Questo messaggio però ha anche aumentato la rabbia e l’indignazione di tutti coloro che abitano nel cratere del terremoto e che ancora, a cinque anni di distanza, aspettano la ricostruzione e, guardando in giro, vedono la realtà opposta. La domanda allora è ovvia: ma come è possibile che dei numeri rendano felici alcuni e fanno arrabbiare i diretti interessati? Il problema è che i numeri si possono diffondere in tanti modi parziali e diversi, a seconda di come è più comodo. Far sapere che oltre il 60% delle domande presentate è stato finanziato, porta a credere che la ricostruzione abbia superato il 60%. Senza approfondire, siamo tutti illusi e contenti.
Se andiamo ad approfondire (nemmeno tutto) però dovremmo aggiungere che accanto alle 20 mila domande presentate, ce ne sono almeno altre 60 mila che ancora non sono state presentate. E allora se sono state finanziate 12 mila domande sugli oltre 80 mila edifici inagibili totali (e secondo noi sono molti di più quelli danneggiati), ecco che la percentuale scende vertiginosamente dal 60 al 15% per tutte e cinque le regioni colpite. In Umbria, come ha giustamente rilevato Andrea Fabbri, i numeri ufficiali parlano di 11.890 edifici inagibili, 3.463 progetti presentati, 1.687 autorizzati (ovvero poco più della metà delle richieste e circa il 10% del bisogno).
Quando sentite o leggete qualcuno che annuncia ‘la chiusura di oltre 300 cantieri sul territorio’, è necessario sottolineare che 300 su 1.687 fa circa il 18% e 300 su 11.890 fa il 2,5%. Tra l’altro per cantiere si intende un qualsiasi tipo di cantiere, anche quello aperto per sistemare una sola crepa e per il quale si sia richiesto lo specifico contributo allo Stato. La quasi totalità di questi 300 cantieri chiusi è rappresentata, appunto, da questi lavori ‘minori’. Non pensate si tratti di interventi pesanti, tipo demolizione e ricostruzione che si contano davvero sulla punta delle dita di una sola mano. ‘Poi – conclude Andrea – , ripeto: basta farsi un giretto’.
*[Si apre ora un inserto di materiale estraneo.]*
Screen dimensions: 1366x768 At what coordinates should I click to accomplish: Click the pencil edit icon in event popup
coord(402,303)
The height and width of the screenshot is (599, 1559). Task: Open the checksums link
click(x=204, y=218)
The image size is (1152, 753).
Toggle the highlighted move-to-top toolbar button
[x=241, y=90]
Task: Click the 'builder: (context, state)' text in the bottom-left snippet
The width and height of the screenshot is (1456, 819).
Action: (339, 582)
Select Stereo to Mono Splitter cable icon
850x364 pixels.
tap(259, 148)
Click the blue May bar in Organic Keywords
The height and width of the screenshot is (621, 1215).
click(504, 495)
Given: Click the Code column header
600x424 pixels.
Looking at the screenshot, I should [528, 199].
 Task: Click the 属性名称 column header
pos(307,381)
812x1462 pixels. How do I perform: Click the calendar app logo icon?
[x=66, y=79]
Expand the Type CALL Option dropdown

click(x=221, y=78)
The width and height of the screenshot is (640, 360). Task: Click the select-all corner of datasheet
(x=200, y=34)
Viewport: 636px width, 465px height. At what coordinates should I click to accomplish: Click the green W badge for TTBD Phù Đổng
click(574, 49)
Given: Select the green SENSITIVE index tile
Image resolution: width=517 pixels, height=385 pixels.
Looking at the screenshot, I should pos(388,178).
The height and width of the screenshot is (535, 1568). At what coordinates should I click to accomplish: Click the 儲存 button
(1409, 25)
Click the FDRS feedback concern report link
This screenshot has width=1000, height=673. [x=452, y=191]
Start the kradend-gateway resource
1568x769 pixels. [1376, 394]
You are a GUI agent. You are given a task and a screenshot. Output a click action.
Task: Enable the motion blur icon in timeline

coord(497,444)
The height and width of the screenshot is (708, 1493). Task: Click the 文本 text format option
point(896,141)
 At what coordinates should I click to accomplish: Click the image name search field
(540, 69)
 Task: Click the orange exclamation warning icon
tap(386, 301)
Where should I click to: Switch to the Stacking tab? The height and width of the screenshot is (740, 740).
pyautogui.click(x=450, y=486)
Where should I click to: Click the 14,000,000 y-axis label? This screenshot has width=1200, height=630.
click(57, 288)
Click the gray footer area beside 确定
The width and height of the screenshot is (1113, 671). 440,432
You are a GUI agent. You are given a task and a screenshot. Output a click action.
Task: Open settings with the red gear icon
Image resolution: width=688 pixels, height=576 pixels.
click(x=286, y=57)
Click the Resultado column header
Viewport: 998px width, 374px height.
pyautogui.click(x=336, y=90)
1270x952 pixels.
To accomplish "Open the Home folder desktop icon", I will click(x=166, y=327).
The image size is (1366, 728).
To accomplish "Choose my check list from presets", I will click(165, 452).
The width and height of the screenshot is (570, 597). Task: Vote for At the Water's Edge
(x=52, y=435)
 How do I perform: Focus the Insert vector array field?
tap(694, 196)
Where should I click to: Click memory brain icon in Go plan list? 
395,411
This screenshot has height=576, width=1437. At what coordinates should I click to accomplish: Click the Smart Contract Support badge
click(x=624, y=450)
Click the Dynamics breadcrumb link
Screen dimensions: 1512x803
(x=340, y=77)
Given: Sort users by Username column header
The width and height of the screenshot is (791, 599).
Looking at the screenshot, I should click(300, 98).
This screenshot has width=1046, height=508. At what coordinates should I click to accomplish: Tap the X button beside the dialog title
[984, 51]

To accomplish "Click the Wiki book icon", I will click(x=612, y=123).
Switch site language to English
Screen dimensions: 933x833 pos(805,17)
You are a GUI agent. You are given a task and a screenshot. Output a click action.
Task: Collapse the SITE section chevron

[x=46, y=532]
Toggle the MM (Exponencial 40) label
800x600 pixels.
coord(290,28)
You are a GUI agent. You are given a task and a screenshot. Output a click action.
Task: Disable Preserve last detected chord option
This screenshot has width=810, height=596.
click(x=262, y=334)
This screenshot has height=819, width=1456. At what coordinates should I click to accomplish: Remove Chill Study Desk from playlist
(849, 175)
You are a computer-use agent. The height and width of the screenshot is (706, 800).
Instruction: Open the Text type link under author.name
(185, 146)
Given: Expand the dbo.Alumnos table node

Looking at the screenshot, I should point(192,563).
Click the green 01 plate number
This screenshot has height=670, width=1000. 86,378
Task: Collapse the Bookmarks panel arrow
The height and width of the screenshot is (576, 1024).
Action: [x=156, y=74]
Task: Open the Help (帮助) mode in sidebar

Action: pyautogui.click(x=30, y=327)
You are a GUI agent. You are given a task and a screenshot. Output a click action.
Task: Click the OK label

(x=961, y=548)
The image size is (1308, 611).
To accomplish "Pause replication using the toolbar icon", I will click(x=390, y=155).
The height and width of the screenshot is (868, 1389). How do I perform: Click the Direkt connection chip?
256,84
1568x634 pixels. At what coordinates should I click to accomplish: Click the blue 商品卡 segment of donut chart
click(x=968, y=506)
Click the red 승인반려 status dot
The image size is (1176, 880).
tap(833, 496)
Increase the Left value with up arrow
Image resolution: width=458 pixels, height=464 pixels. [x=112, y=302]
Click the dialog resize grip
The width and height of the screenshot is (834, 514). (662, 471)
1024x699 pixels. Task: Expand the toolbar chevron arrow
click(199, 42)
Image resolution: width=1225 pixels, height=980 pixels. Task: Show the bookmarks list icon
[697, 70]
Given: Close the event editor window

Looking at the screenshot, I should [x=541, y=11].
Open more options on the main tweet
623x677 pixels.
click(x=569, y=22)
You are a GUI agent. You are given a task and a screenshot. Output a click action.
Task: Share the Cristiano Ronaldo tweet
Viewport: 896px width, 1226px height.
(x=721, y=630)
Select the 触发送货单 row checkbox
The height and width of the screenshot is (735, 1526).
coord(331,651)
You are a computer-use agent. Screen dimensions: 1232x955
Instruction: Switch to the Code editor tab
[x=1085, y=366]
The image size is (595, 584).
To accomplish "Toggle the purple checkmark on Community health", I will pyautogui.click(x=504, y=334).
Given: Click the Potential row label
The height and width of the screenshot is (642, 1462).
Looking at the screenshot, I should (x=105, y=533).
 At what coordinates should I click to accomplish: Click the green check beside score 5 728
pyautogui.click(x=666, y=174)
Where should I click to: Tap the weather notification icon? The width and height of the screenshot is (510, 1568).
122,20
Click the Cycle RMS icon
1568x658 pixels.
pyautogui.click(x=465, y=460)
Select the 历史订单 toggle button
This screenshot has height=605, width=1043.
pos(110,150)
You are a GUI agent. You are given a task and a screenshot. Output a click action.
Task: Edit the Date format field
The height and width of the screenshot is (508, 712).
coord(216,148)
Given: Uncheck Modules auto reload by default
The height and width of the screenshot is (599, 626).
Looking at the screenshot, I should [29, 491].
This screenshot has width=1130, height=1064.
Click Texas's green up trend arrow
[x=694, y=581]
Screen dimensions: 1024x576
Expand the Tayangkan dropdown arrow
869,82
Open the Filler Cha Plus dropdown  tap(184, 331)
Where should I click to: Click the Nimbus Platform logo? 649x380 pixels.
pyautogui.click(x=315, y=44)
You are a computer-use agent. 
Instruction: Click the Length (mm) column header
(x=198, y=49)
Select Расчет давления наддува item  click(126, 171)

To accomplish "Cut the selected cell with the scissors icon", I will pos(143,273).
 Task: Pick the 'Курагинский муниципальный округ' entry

Magari il giretto bisognerebbe farlo, se non si è in malafede (e tanti lo sono), prima di mettere ‘mi piace’ sotto le dichiarazioni di chi vuole (sbagliando) a tutti i costi far girare la voce che la ricostruzione è partita. Sbagliando, perché non è vero e affermare il contrario serve soltanto a far contenti ‘gli amici degli amici’ o a nascondere una realtà di cui si è responsabili o conniventi. Ci dispiace che in questo circuito partecipi anche l’unica persona che (ancora) non c’entra niente. E cioè il commissario per la ricostruzione Legnini che si è trovato a gestire una situazione tragica, viziata dagli errori dei suoi predecessori e di chi ha governato, dal 2016, a livello nazionale, regionale e comunale. Legnini sta facendo salti mortali per accellerare, ma il problema, come dicono i numeri, non sta soltanto nelle pratiche presentate. Il problema più grande sta nelle migliaia di domande che ancora non sono state o non possono essere presentate.
E fino a quando non si affronteranno questi problemi, la ricostruzione sarà ogni anno un anniversario in cui pubblicare i dati giusti per far apparire quello che non è. E colpevoli, più di tutti, sono quelli che, pur vedendo con i loro occhi la reale situazione, si girano dall’altra parte, fanno finta di non vedere e di non sentire.